Cuando la broma se desvaneció, Cora desdobló el mapa desgastado de su alforja. El pergamino aleteaba en la brisa fría, los bordes deshilachados por el manejo constante. Trazó un dedo a lo largo de la tinta descolorida, deteniéndose cerca de un conjunto de crestas marcadas con símbolos carmesí.
—El escondite de las brujas debería estar en algún lugar cerca de las crestas orientales. Mira, si seguimos el antiguo camino de tala, podemos llegar antes del anochecer. Suena bien, ¿verdad?
Leonardo se inclinó para ver.
—¿Cómo hizo Don para dibujar esto? Ni siquiera hemos estado aquí para que capture el diseño con tanta precisión. Es bastante alarmante.
—¿Una fuente, tal vez? —Cora se encogió de hombros.
Pero incluso si localizaban el escondite, ¿qué harían desde allí?
Mientras continuaban caminando, Cora no podía evitar notar cómo la luz de la mañana atrapaba su cabello, convirtiendo sus suaves mechones en oro líquido.
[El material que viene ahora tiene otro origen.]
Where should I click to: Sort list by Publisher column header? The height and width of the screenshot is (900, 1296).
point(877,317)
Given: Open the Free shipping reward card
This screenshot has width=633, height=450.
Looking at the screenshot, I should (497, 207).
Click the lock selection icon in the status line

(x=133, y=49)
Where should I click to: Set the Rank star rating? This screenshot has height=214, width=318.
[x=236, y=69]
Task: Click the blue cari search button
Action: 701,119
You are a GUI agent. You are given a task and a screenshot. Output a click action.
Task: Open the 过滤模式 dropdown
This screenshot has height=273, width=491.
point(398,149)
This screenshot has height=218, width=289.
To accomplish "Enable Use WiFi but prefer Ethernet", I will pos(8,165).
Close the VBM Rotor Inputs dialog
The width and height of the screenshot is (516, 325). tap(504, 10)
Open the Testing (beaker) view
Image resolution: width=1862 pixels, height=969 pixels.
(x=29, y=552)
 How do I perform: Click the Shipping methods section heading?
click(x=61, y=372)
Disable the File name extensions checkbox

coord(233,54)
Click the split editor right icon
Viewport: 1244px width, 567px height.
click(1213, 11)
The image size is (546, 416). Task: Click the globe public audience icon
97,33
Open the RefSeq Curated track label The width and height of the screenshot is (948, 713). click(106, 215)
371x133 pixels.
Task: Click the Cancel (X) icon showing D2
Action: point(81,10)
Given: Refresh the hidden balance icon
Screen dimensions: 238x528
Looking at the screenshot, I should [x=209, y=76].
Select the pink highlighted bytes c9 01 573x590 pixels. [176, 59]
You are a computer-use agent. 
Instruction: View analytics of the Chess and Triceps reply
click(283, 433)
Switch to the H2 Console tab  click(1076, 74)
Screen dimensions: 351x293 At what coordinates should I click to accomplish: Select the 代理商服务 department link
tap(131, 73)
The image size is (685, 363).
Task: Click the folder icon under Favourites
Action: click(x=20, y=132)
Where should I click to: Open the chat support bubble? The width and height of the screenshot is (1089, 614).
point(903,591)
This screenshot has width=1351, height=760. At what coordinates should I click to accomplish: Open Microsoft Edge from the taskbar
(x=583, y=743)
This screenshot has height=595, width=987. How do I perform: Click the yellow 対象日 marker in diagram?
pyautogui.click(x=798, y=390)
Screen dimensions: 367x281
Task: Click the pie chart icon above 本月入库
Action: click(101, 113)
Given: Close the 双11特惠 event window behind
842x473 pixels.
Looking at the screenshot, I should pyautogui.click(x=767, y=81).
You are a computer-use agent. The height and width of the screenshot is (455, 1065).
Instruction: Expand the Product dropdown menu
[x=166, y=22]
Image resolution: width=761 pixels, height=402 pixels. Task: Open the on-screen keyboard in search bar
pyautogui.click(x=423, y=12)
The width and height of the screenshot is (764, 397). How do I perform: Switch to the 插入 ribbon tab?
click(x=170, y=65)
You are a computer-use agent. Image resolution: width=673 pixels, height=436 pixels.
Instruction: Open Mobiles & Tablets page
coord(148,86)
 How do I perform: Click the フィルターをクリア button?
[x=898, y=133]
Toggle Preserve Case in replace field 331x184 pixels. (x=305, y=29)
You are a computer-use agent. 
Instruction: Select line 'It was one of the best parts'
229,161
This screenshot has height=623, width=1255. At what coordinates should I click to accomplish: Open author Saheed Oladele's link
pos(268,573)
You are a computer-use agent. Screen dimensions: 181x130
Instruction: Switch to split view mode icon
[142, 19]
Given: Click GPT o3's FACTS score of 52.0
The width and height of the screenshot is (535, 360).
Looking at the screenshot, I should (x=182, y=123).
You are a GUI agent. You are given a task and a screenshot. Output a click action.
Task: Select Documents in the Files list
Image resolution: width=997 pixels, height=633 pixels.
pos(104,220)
«La noche anterior no significó nada, entonces, ¿por qué sentía que el aire entre ellos había cambiado, frágil, incierto y silenciosamente cálido?»
Cora se congeló cuando vio un movimiento adelante. Un grupo de guardias patrullaba el camino, sus armaduras reflejando destellos de luz a través de los árboles.
Su corazón dio un vuelco.
Todavía estaban buscándolos.
—Oh, no. Escóndete, escóndete, escóndete.
Miró a su alrededor frenéticamente, pero antes de que pudiera actuar, Leonardo la agarró de la muñeca y la tiró hacia un árbol caído cercano cubierto de musgo y enredaderas colgantes. El tronco era lo suficientemente ancho para esconderlos a ambos si se mantenían cerca.
La presionó contra la corteza rugosa, acercándose lo suficiente para mantenerlos a ambos fuera de vista. El espacio entre ellos desapareció por completo, sus brazos apoyados a su lado, su aliento rozando su mejilla.
Cora no se atrevió a moverse.
Los pasos de los guardias y sus conversaciones se acercaron, apretando el aire a su alrededor. Su pulso retumbaba en sus oídos, no solo por el miedo, sino por lo increíblemente cerca que estaba: lo suficientemente cerca como para que pudiera ver la luz del sol todavía atrapada en sus pestañas. Un movimiento en falso, y podría accidentalmente besarlo, probablemente dando al pobre hombre un ataque en el proceso.